An Autobiographical Novel chronicles the first twenty-one years of Rexroth’s life. Begun as a set of tapes made to inform his young daughters about their father’s ancestors and early life and subsequently broadcast over the Pacifica radio stations, the book was transcribed and edited by further dictation to preserve its oral quality. In it Rexroth describes with factual detachment his early experiments in abstract painting, his adoption of the bohemian lifestyle, his political activism, his spiritual odyssey, and his conservationism.
Rexroth’s essays are pointed, trenchant, and individualistic. He brings his wealth of knowledge to bear in criticism that regularly shatters idols such as T. S. Eliot, undermines repressive authority such as that of the New Critics, reorganizes the traditional poetic canon to include forgotten poets such as Mina Loy, attacks the literary academy for superficiality and laziness, and generally enforces his vision that literature should be imaginative, international, innovative, and intelligent. From his position as outsider, and given his extremely articulate—even arrogant—voice, Rexroth as a critic speaks the unspeakable and recognizes the unrecognizable, leading often to insights that explode prejudice, cut through cant, and refresh his readers’ judgment, even when they do not agree with him.

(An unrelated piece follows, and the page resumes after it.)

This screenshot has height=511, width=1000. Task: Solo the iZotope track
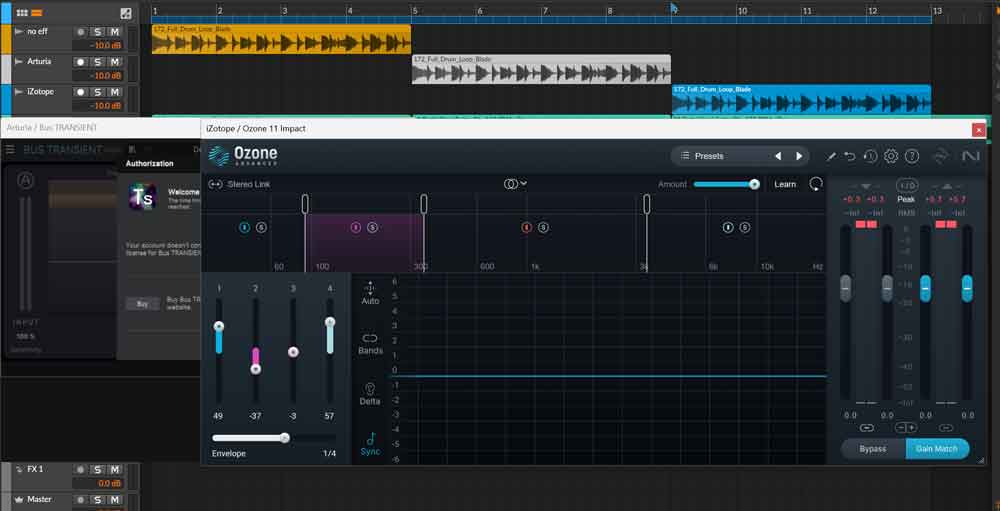98,92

In 1956 Rexroth gained special notoriety as the father of the San Francisco poetry renaissance, a flowering of creative activity in the Bay Area that corresponded to the rise of the Beat movement in New York. It was Rexroth who acted as master of ceremonies for the famous Six Gallery reading in 1956 at which Allen Ginsberg first performed “Howl.” That Rexroth subsequently rejected—and was in turn rejected by—some of the writers he initially supported is testimony to his integrity. As soon as he perceived that some of the new poets were encouraging a formulaic approach to literature, and so to life, he rejected them.

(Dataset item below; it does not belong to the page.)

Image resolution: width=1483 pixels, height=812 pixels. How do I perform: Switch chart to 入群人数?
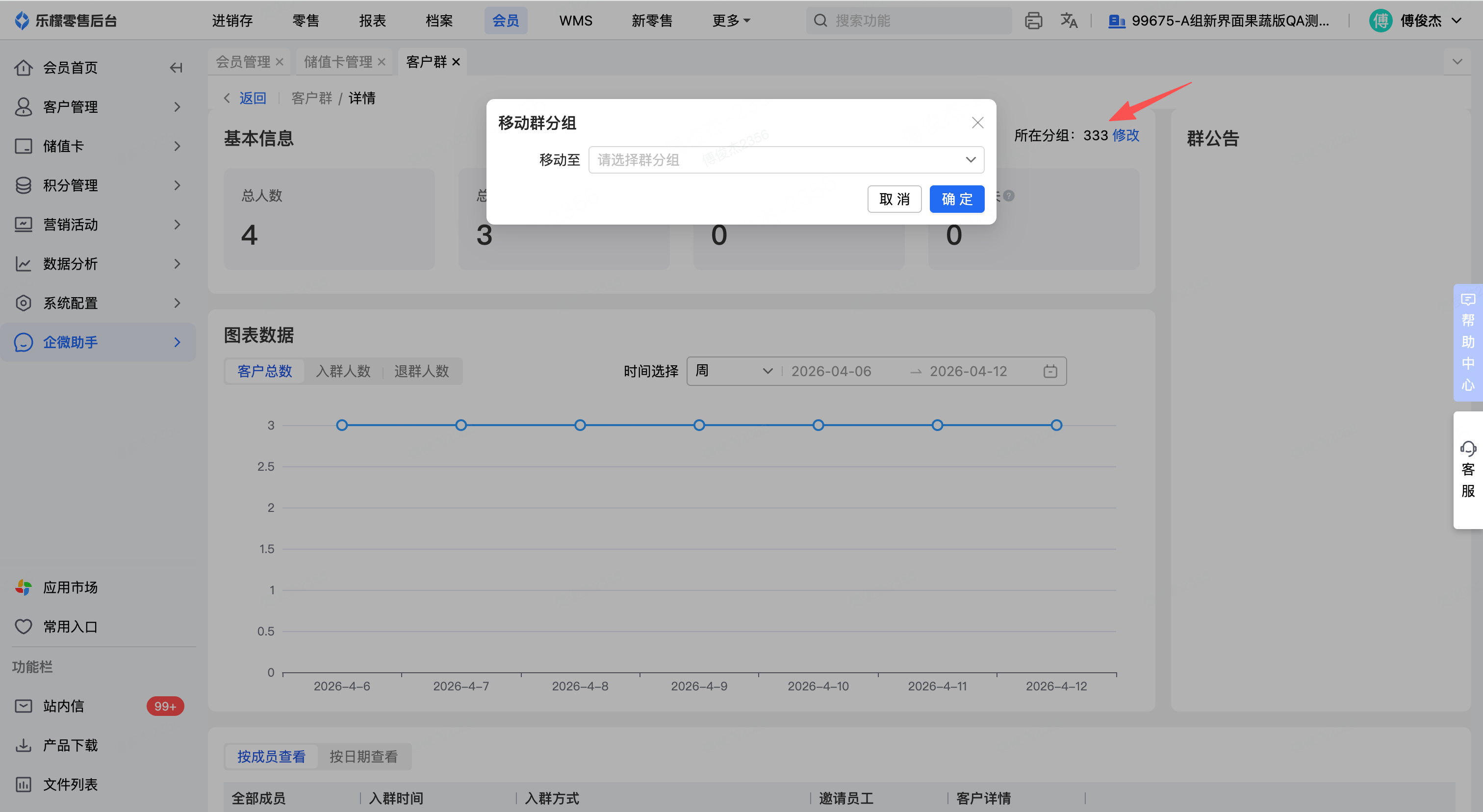point(343,371)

In the 1950’s and 1960’s, Rexroth won many prizes for his poetry and translations and taught sporadically in various universities. In 1967 a grant from the Rockefeller Foundation enabled him to travel around the world. Subsequently, his growing belief that the world is doomed to destruction by runaway technology started him on a new spiritual quest that led through Buddhism to Episcopalianism and finally to Roman Catholicism. The publication of The Orchid Boat and The Burning Heart in the 1970’s, translations of Chinese and Japanese women poets respectively, fueled the growing interest in literature written by women. At about the same time Rexroth produced a radical social history, Communalism, from the Neolithic to 1900. Rexroth was baptized in the Catholic church in 1981, about a year before he died of heart disease in Santa Barbara, California.